Document extract =>

Cupo v. Karfunkel

Decision Date27 October 2003
Docket Number2002-01937.
Citation2003 NY Slip Op 17760,767 N.Y.S.2d 40,1 A.D.3d 48
PartiesDENISE CUPO, Respondent, v. MICHAEL KARFUNKEL et al., Appellants, et al., Defendants. (And a Third-Party Action.)
CourtNew York Supreme Court — Appellate Division

Dougherty, Ryan, Giuffra, Zambito & Hession, New York City (Robert J. Giuffra and Elliot Gaztambide, Jr., of counsel), for appellants.

Chelli & Bush, Staten Island (Marvin Ben-Aron of counsel), for respondent.

Richard W. Babinecz, New York City (Helman R. Brook of counsel), for Consolidated Edison Company of New York, Inc., defendant.

Michael A. Cardozo, Corporation Counsel, New York City (Francis F. Caputo and Elizabeth I. Freedman of counsel), for City of New York, defendant.

OPINION OF THE COURT

TOWNES, J.

On this appeal we are asked to consider whether proof that an allegedly dangerous condition on real property is "open and obvious" precludes a finding of liability against a landowner. Recognizing that our decisions on this issue may appear inconsistent, we take this opportunity to clarify that the open and obvious nature of an allegedly dangerous condition is relevant to the issue of the comparative fault of the plaintiff and does not preclude a finding of liability against the landowner.

The plaintiff Denise Cupo was employed as a courier for Federal Express Corporation (hereinafter Fed Ex) when she was injured while making a delivery to the appellants' building in Brooklyn. The plaintiff was pulling a manual hydraulic lift loaded with boxes across the public sidewalk from her truck toward the delivery entrance at the appellants' building when the lift suddenly stopped and turned over, allegedly causing the plaintiff to lose her balance and fall to the ground. The plaintiff claims that, as a result of the accident, she suffered a herniated disc in her lumbar spine which required surgical intervention.

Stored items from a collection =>
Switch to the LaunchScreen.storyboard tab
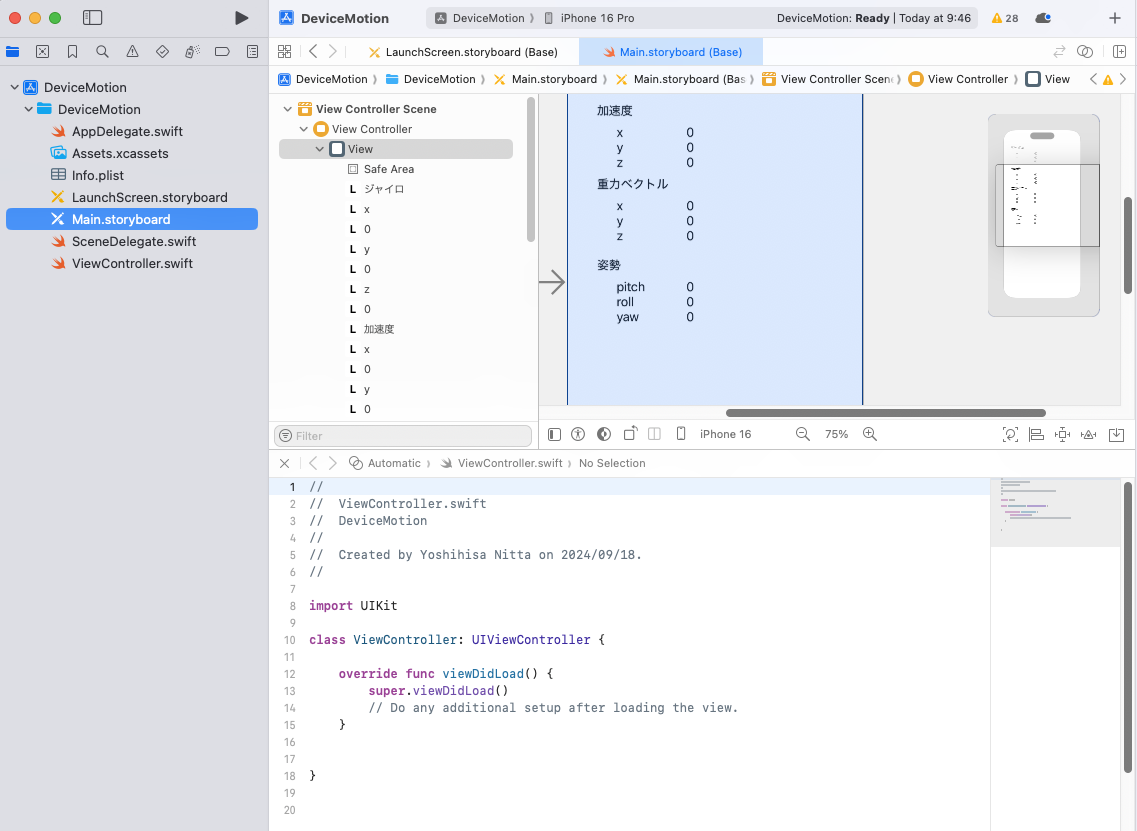 pyautogui.click(x=470, y=52)
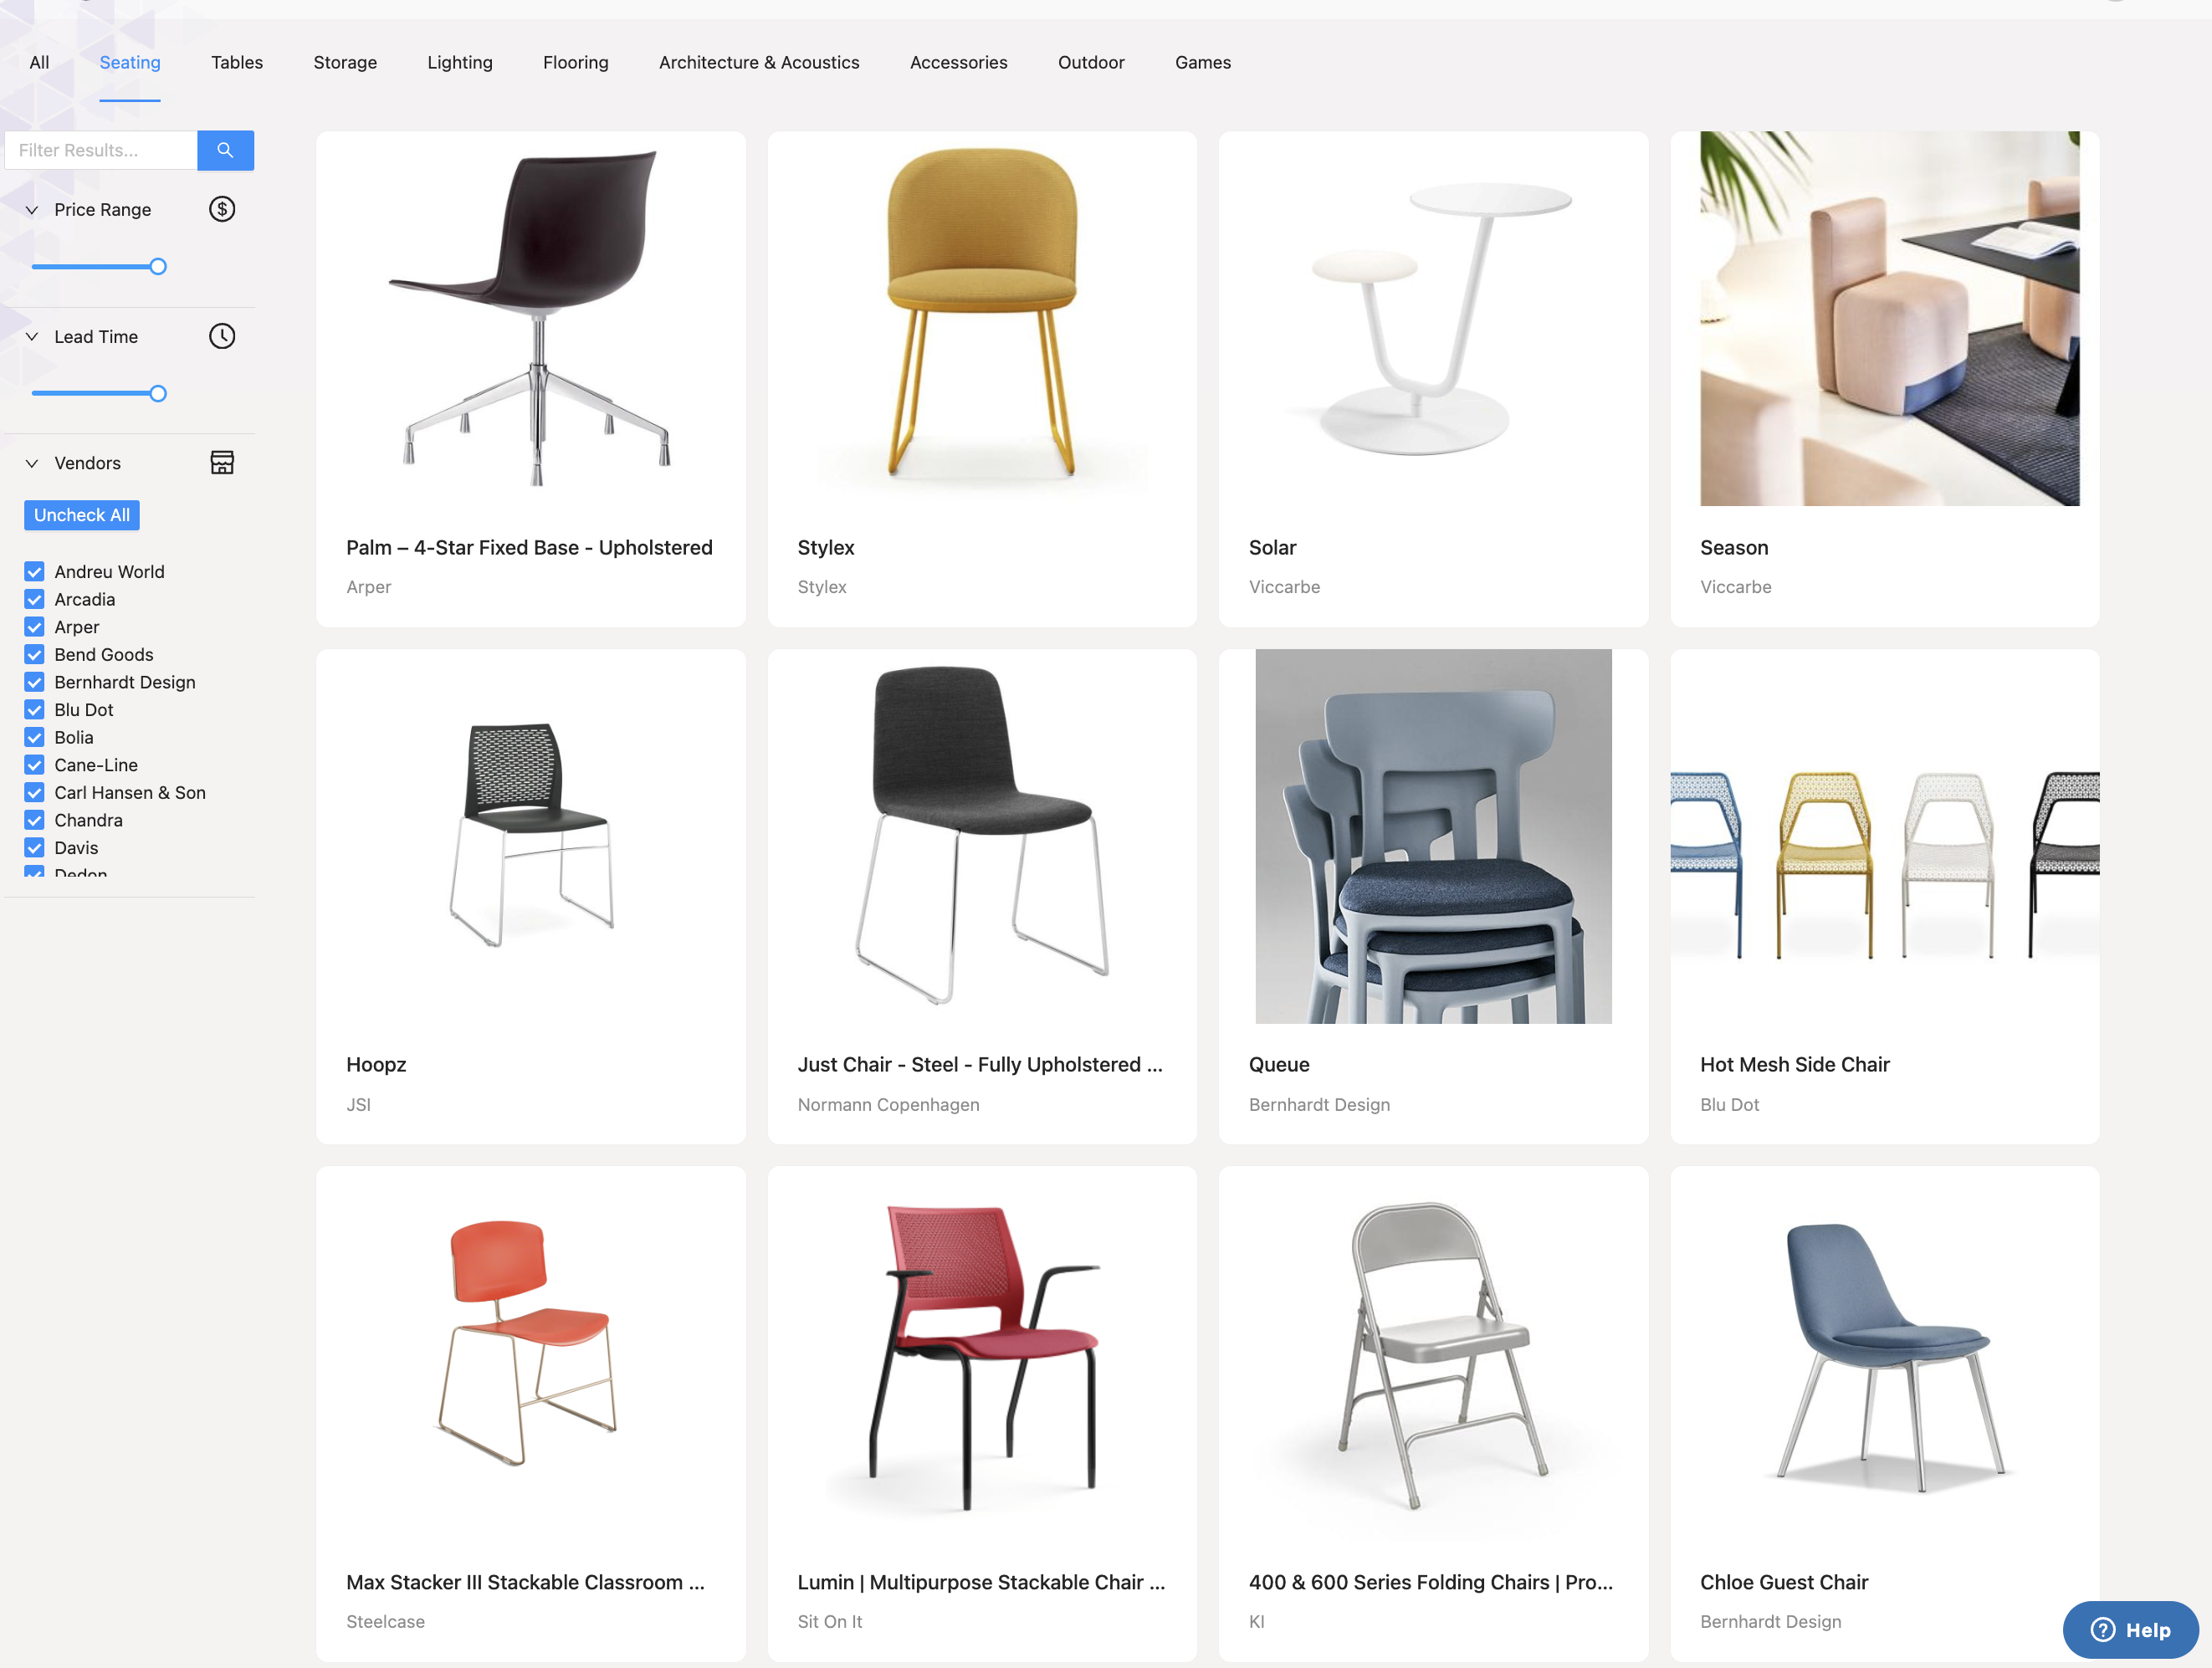Collapse the Vendors section chevron
The height and width of the screenshot is (1668, 2212).
32,463
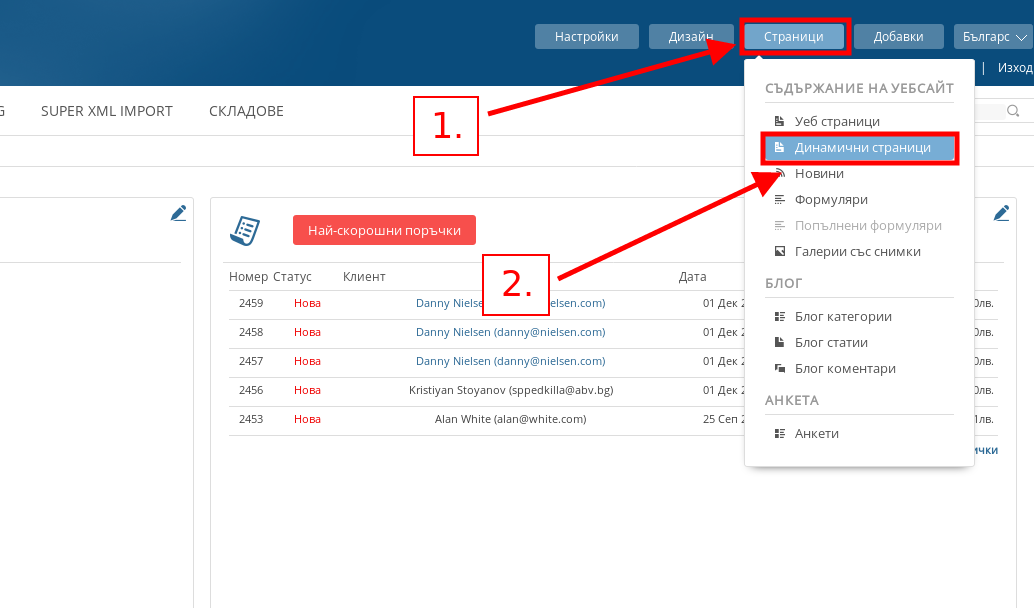Click the Формуляри list icon
1034x608 pixels.
click(x=780, y=199)
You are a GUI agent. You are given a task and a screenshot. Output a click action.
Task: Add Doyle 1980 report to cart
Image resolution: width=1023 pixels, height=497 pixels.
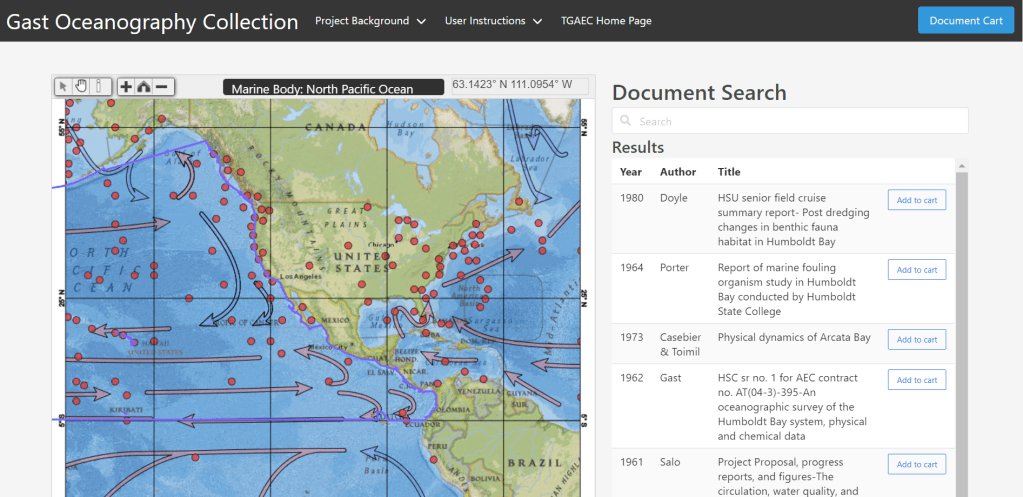pyautogui.click(x=916, y=200)
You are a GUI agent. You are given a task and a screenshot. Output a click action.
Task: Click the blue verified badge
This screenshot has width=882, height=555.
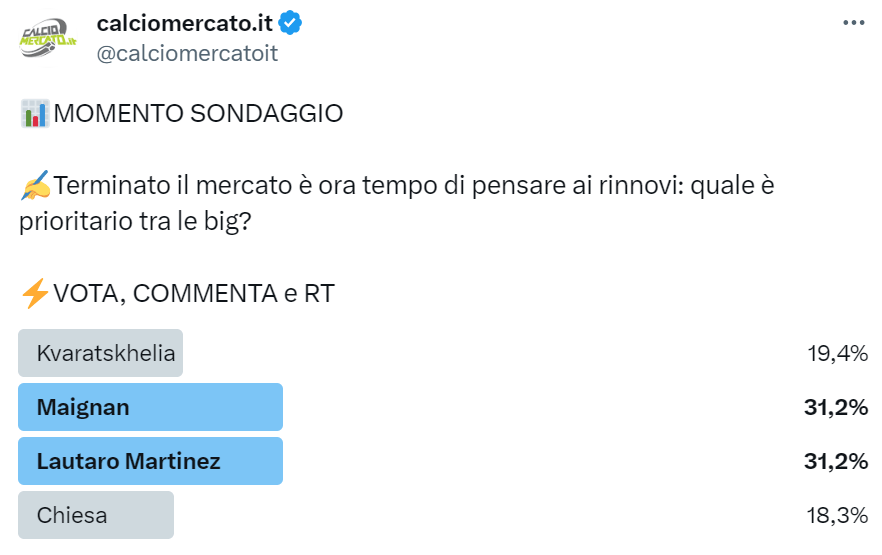(x=292, y=24)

Problems =>
- A) Give the stretch of the Cupo v. Karfunkel case text from "Dougherty, Ryan, Giuffra, Zambito" through "York, Inc., defendant." again, replacing "Staten Island" with "Queens".
- B) In the Cupo v. Karfunkel case text:
(i) On what date was the case decided?
(ii) Which court decided it?
(iii) What job did Denise Cupo hold when she was injured?

Outputs =>
- A)
Dougherty, Ryan, Giuffra, Zambito & Hession, New York City (Robert J. Giuffra and Elliot Gaztambide, Jr., of counsel), for appellants.

Chelli & Bush, Queens (Marvin Ben-Aron of counsel), for respondent.

Richard W. Babinecz, New York City (Helman R. Brook of counsel), for Consolidated Edison Company of New York, Inc., defendant.

- B)
(i) 27 October 2003
(ii) New York Supreme Court — Appellate Division
(iii) She was a courier for Federal Express Corporation.